Python Pandas Linear Interpolate Y over X

9.4k views Asked by At

I'm trying to answer this Udacity question: https://www.udacity.com/course/viewer#!/c-st101/l-48696651/e-48532778/m-48635592

I like Python & Pandas so I'm using Pandas (version 0.14)

I have this DataFrame df=

pd.DataFrame(dict(size=(1400,
                        2400,
                        1800,
                        1900,
                        1300,
                        1100), 
                   cost=(112000,
                         192000,
                         144000,
                         152000,
                         104000,
                         88000)))

I added this value of 2100 square foot to my data frame (notice there is no cost; that is the question; what would you expect to pay for a house of 2,100 sq ft)

 df.append(pd.DataFrame({'size':(2100,)}), True)

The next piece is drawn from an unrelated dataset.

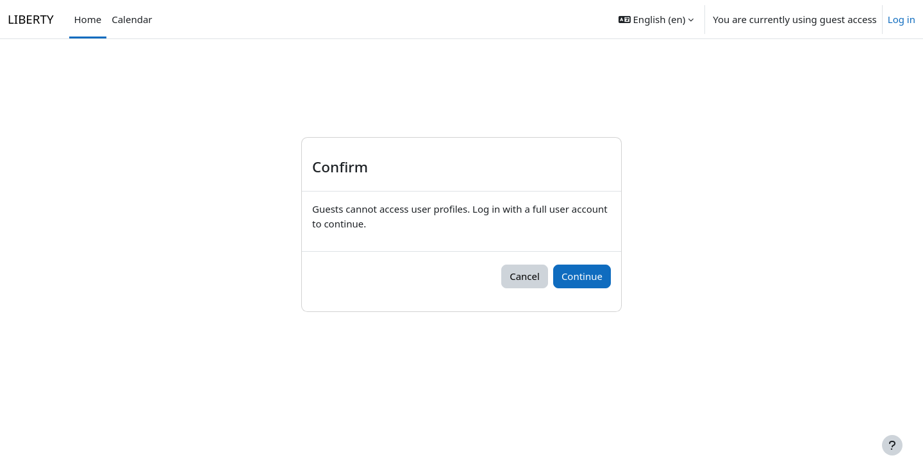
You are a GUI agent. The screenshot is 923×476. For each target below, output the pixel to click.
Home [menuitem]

The question wants you to answer what cost/price you expect to pay, using linear interpolation.

Can Pandas interpolate? And how?

I tried this:

df.interpolate(method='linear')

But it gave me a cost of 88,000; just the last cost value repeated

I tried this:

df.sort('size').interpolate(method='linear')

But it gave me a cost of 172,000; just halfway between the costs of 152,000 and 192,000 Closer, but not what I want. The correct answer is 168,000 (because there is a "slope" of $80/sqft)

EDIT:

I checked these SO questions

3

There are 3 answers

0
Nate Anderson On BEST ANSWER

Pandas' method='linear' interpolation will do what I call "1D" interpolation

If you want to interpolate a "dependent" variable over an "independent" variable, make the "independent" variable; i.e. the Index of a Series, and use the method='index' (or method='values', they're the same)

In other words:

pd.Series(index=df.size, data=df.cost.values) #Make size the independent variable
    # SEE ANSWER BELOW; order() method is deprecated; use sort_values() instead
    .order() #Orders by the index, which is size in sq ft; interpolation depends on order (see OP)
    .interpolate(method='index')[2100] #Interpolate using method 'index'

This returns the correct answer 168,000

This is not clear to me from the example in Pandas Documentation, where the Series' data and index are the same list of values.

0
frederikwillersinn On

In my version of Pandas (1.1.1), order() is deprecated. you should use sort_values() instead. This does the job:

df = df.append(pd.DataFrame({'size':(2100,)}), True) 
pd.Series(index=df['size'].values, 
data=df['size'].values).sort_values().interpolate(method='index')[2100]

=168000.0

0
Luca Rigazio On

with my version of Pandas (0.19.2) index=df.size breaks unlucky choice of words -- things is size of the table ... so this works

df=df.append(pd.DataFrame({'size':(2100,)}), True)
pd.Series(index=df['size'].values, 
data=df['cost'].values).order().interpolate(method='index')[2100]

=168000.0